According to the review of the album Kingdoms, what other act does Mike Norris work with as a session and touring musician?

━━ Quoted text

Kingdoms, the debut album from a British artist with the Continental name of Fort Romeau, is a rarity for electronic music: pure, floor-oriented house music that nevertheless works wonderfully as an album-length listening experience. Its creator, Mike Norris, is a session and touring musician with La Roux, but Kingdoms is his first release, which is another rarity in a field where musicians often toil away in the 12-inch trenches for years before summoning the gumption to tackle the LP format.

Like many of his peers, Norris is clearly motivated by the form and feel of classic house from the 1980s and ’90s; the very first track, “Jack Rollin’,” incorporates a sample of Chuck Roberts’ 1987 song “My House,” probably the most famous a cappella in house music. But despite the obvious echoes of labels like KMS and Nu Groove, and of artists from Larry Heard to Move D, the record never feels like a textbook exercise. It’s supple and involving, tough enough for the dance floor, but rich enough that I’ve had it on steady rotation for weeks now.

Kingdoms is the first full-length to come from 100% Silk, the dance-leaning offshoot of Los Angeles’ experimental label Not Not Fun Records, and it’s something of an outlier on the roster. Run by co-founder Amanda Brown (of LA Vampires and Pocahunted), 100% Silk has specialized mostly in self-styled “outsider” approaches to dance music, with an emphasis on the lo-fi or even naïve qualities of early machine-funk. Kingdoms, on the other hand, is overwhelmingly lush and uncommonly polished; there’s nothing amateurish about it. The label may operate according to punk’s DIY precepts, but Kingdoms flies in the face of the notion that music has to be ugly or rough-edged to be underground.

━━━━
━━ Dataset excerpt

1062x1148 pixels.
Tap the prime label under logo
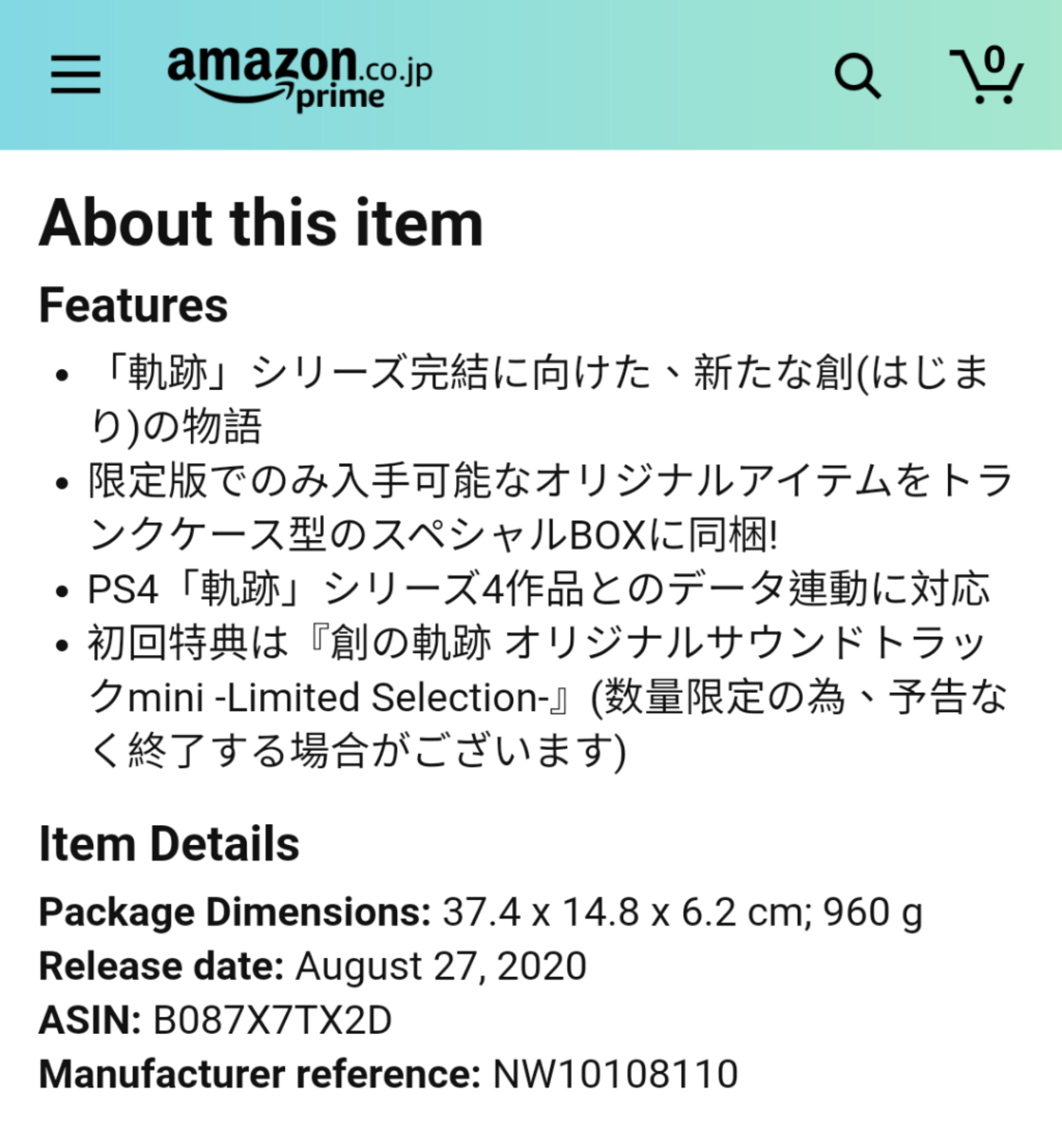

━━━━

## [Output]
La Roux